Although Sandford’s Virgil Flowers series is written with an extra helping of humor on the side, the issues are still as deadly and far-reaching. While Lucas Davenport, Virgil’s mentor in Minnesota’s Bureau of Criminal Apprehension, is busy finishing up one of the most heinous serial murder cases to hit the state, Flowers is called from his home in Mankato to Trippton. There his friend Johnson Johnson (don’t ask!) relates a tale of stolen dogs, hunting hounds and family pets alike snatched by a ring of dognappers who plan to sell them to laboratories for research. While Virgil is looking into the situation—and trying to keep the disgruntled dog owners from forming a vigilante committee to search on their own—local reporter Clancy Conley is found murdered in a ditch by his single-wide rented trailer, three shotgun holes in his back.
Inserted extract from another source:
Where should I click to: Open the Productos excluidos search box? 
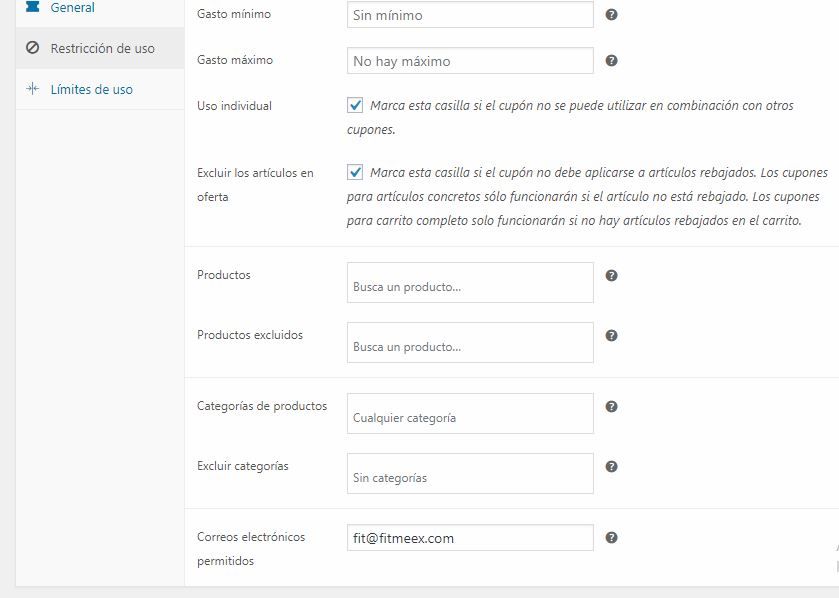[470, 342]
Now Virgil faces trouble on two fronts, both serious enough to justify staying around Trippton longer to investigate the murder and devote any extra hours to traveling the back roads of local Orly Creek, where he suspects the dogs have been hidden before transport. And that’s before Virgil and Johnson trip over an illegal meth lab hidden in the wilderness, a situation that will require DEA investigation and postpone the hunt for the dognapping operation. Mixing together a colorful cast of dog-owners, locals and miscreants, Flowers has his hands full navigating the various issues and the excitable men who prefer to settle differences with their guns first and talk later.
More serious is the murder of Clancy Conley. Although Conley’s boss—Viking “Vikie” Laughton, the editor and owner of local newspaper the Trippton Republican-River—informs Flowers that the journalist was a drug addict who frequently disappeared for days at a time, other sources convince the agent to look further into Conley’s life, suspecting the man may have been about to crack a big story that would have blown the roof off a sleepy little town hiding a big crime. Bits of evidence point to the truth of Virgil’s suspicions, reinforced by the fact that Clancy’s computer is missing from his single-wide with no evidence of drug use in his body.
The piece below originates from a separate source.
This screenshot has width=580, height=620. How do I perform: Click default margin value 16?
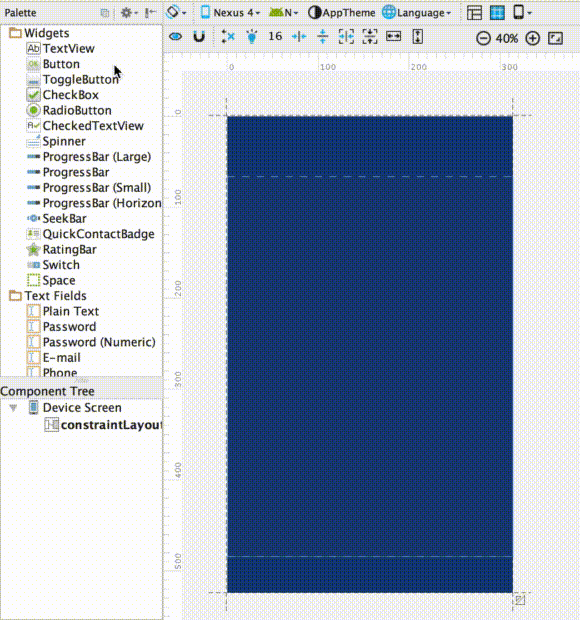[x=275, y=36]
Following his instincts, Flowers comes at the murder case obliquely. His interest centers on the local school board, based on information gleaned from a few folks disgruntled with the high-handed ways of the board over the last few years. Getting a fix on the case becomes more difficult when another man is shot and killed in the same manner, only this victim is one of the suspects Virgil has been monitoring in relation to the dognapping case. As evidence falls into place in a constantly shifting series of incidents, Flowers has to sort through fact and supposition on the trail of a complex scheme begun in stealth but brought into the open with a cold-blooded murder.
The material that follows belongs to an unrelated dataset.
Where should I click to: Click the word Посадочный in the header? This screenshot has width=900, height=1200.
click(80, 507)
While the novel teems with country folk and their idiosyncrasies, there is no shortage of the usual greed, larceny or conspiracy, a mélange of killers, conspirators, drug runners and dognappers revealing the dark underbelly of a bucolic setting in small-town America. Virgil is in the middle of the gunplay, chaos and mayhem to the very end, wading through killers, animal activists, druggies and vigilantes, wrangling some of his wildest cases yet.